Rebecca Kennedy is an American clinical psychologist who is founder and chief executive officer of the Good Inside company, an online parenting advice service. She has been called the "millennial parent whisperer" by Time magazine. Her book Good Inside was a number one New York Times bestseller.

== Early life and education ==

Kennedy grew up in Scarsdale, New York, to a mother who was a social worker and a father who was a commodities trader. She attributes her experience as a "people pleaser" growing up and anorexia as a teenager with having inspired her to become a psychologist. She received a B.A. in psychology from Duke University and a Ph.D. in clinical psychology from Teachers College, Columbia University.

==Career==

In 2020, at the beginning of the COVID-19 pandemic, Kennedy started the Good Inside Instagram account. In 2021, the Good Inside company was founded by Kennedy and another clinical psychologist, Erica Belsky. Good Inside raised $10.5 million in its "first round of venture-capital fundraising from Inspired Capital, an early-stage VC founded by millennial personal-finance guru Alexa von Tobel, G9 Ventures, and other undisclosed investors." It is a privately held company that operates as a member-subscription service providing varying modes of parenting advice to over one million people across the world, of which some 94% are mothers. As part of the Good Inside platform, Kennedy operates an Instagram account and podcast. The account became an online sensation two days after the first lock down in New York when Kennedy posted about how children would feel the pandemic through the reactions of those around them.

The basic ideas behind Kennedy's psychological approach is to assume that everyone is "good inside" and that children are complicated emotional beings like adults.

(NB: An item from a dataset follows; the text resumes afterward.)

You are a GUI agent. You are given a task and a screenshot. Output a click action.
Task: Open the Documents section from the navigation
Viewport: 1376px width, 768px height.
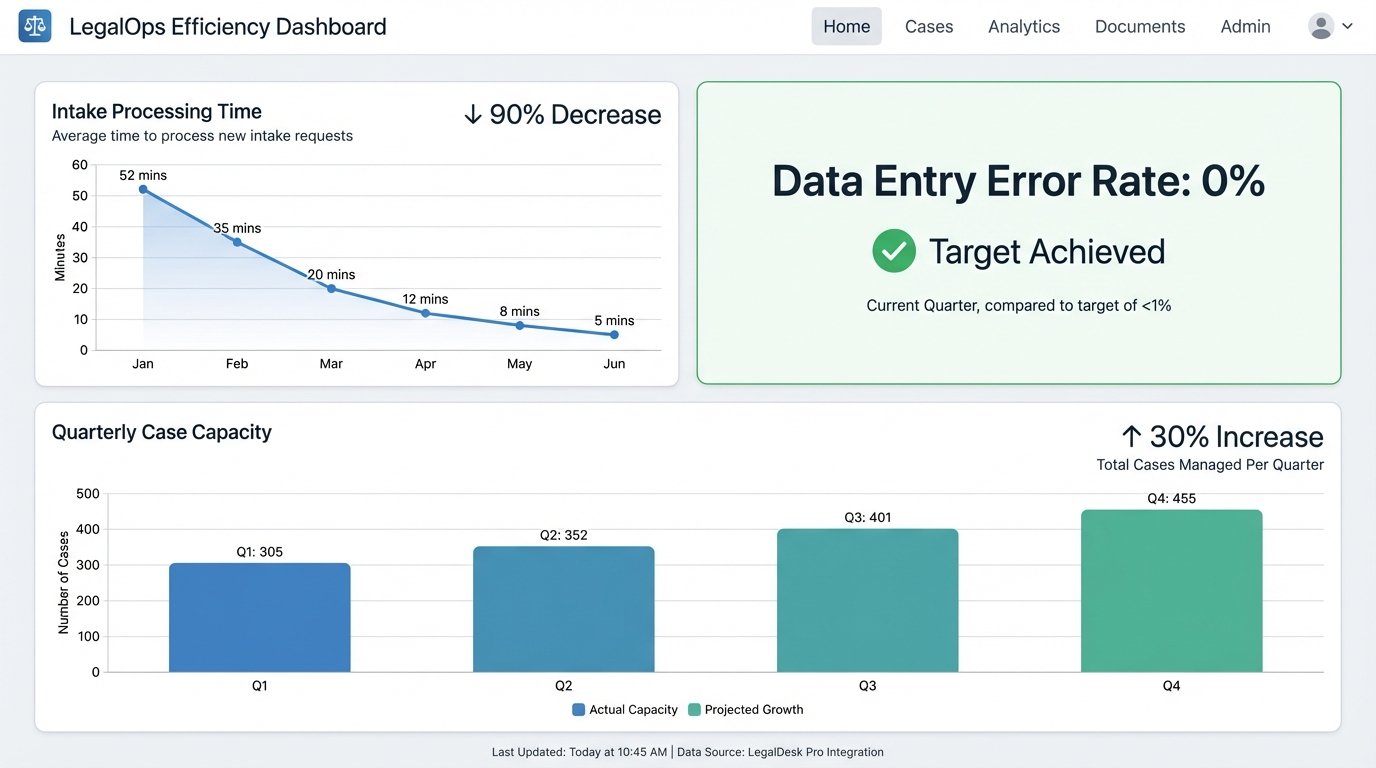coord(1139,26)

Kennedy is opposed to "cry it out" sleep training unless it is unavoidable. The psychological theories underpinning Good Inside include attachment theory, mindfulness, emotional regulation, and Internal Family Systems Model. Kennedy has popularized, developed, or repurposed psychological concepts, including "Deeply Feeling Kids (DFKs)" (which has been trademarked), dysregulation, and reparenting. Good Inside Chatbot is powered by generative artificial intelligence.

The Financial Times accused Kennedy of being an "expert profiting from today's desperate parents" in "the confluence of social media and for-profit parenting advice". Writers for The Cut and New York magazine interviewed Kennedy and attended an event in New York, observing:

The audience felt like an impromptu gathering of an elite corps of highly effective school fundraisers. One group of four attendees I met all have children at the same elite private school where Kennedy sends her children.
 The article suggested that rising anxiety among middle-class mothers explained the popularity of Good Inside. In The Guardian, Kennedy has been described as seizing a movement already in motion, providing millennial parents with the means to access mainstream psychology. The Week acknowledged criticisms of the gentle parenting approach but believes Good Inside offers "support and reinforcement" to millennial parents attempting to be emotionally-mindful parents.

Kennedy maintains a private practice in New York and is on the paid speaking circuit.

==Personal life==

Kennedy is married to Colin Kennedy, who works in financial technology. They have three children and live on the Upper West Side.